There are few European cathedrals that have a very Protestant history, but in Geneva, the stronghold of Reformed Christianity throughout the sixteenth and seventeenth centuries, there is such a place. It is known as St. Pierre’s Cathedral. If you are lucky to visit this beautiful church – or if, like me, you prefer to armchair travel – you will probably notice that the façade is much more modern. It was constructed in the mid 1750s. Yet behind that classical façade is a building that dates back to about 1310. It was already two hundred and twenty-five years old when John Calvin’s booming voice first echoed in its cavernous interior.
So why is St. Pierre’s of Geneva such a piece of Reformation history? Its story is quite intriguing. It witnessed about three rather uneventful centuries as a Catholic place of worship before Calvinist thought began swirling around Geneva. In 1536, this grand cathedral was purchased by Protestants and dedicated as a Reformed church. Keeping to Scriptural demands that graven images be removed, John Calvin’s supporters exiled the church’s ornamentation. St. Pierre’s became a great cavernous space where only the Spirit of God might dwell.
St. Pierre’s (Peter’s) became the antithesis of another St. Peter’s, that in Rome. While Catholic faithful would flock to the Vatican, the beleaguered but burgeoning spirit of Protestantism would find refuge at Geneva, the ‘Protestant Rome,’ as many saw it. Visitors might have thought it strange that such a grand structure, created in a mishmash of styles that reflected the changing centuries over which it was built, might appear so grand on the outside and yet relatively bland on the inside. For despite the typical tall, arched rooms with buttressed arched ceilings and tall rounded windows, St. Pierre’s was unnervingly simple.
But that was the point. Calvinism was setting a new standard for cathedrals. Throughout history, cathedrals were, of a necessity, stacked full of colors, details, and features. Protestantism believed such things were unnecessary. God desired his children to worship uncluttered. He wanted their minds to remain on the life-giving words pouring forth from the pulpit. Thus, St. Pierre’s became a symbol.

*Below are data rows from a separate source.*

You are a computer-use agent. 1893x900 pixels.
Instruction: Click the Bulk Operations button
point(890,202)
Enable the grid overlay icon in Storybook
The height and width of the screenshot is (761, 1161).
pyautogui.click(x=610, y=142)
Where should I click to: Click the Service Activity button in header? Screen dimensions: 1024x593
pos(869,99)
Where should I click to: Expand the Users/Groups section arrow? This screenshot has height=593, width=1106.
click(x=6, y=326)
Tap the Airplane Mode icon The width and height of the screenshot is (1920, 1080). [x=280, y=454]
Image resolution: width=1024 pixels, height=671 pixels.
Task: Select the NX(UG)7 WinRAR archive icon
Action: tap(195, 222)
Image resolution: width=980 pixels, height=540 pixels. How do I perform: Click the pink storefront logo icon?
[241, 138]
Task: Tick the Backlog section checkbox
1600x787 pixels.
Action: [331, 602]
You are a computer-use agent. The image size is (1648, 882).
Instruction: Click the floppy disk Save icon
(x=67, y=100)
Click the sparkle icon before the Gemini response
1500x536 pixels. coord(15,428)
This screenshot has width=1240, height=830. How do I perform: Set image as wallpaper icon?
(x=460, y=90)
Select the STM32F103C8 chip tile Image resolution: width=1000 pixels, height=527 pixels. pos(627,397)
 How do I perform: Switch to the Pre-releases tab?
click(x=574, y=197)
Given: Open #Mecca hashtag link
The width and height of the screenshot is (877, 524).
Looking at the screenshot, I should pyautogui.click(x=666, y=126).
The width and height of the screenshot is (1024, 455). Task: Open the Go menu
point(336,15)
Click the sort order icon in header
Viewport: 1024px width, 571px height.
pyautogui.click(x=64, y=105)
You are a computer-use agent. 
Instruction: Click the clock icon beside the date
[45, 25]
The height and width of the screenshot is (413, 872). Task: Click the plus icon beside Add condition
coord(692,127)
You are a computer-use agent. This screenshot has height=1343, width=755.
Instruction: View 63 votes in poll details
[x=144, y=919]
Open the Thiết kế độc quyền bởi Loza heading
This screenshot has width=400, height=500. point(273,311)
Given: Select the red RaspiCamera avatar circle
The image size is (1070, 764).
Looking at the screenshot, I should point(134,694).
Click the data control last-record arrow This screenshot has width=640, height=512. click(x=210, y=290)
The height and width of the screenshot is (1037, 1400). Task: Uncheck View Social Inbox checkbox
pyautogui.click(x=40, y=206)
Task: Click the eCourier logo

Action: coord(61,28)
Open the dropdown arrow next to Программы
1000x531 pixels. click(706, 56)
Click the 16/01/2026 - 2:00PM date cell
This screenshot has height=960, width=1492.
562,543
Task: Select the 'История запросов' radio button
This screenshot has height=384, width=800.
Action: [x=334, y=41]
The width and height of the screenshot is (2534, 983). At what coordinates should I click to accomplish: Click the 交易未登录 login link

In my armchair travels I have discovered that one of the things you can see at the cathedral is the Chaise de Calvin, Calvin’s chair. True to his austerity, the chair is a simple wooden construction, narrowly- backed, with high, spindly arms and a broad, flat seat. It is amazing to think that one of the Reformers who shaped the Protestant world so immensely should have sat on this very chair. Yet Calvin --- and Luther, and most of the Reformers --- would discourage such a thought. They wanted their message to be only about the Gospel, the hope it would bring, and the behavior Christians should employ.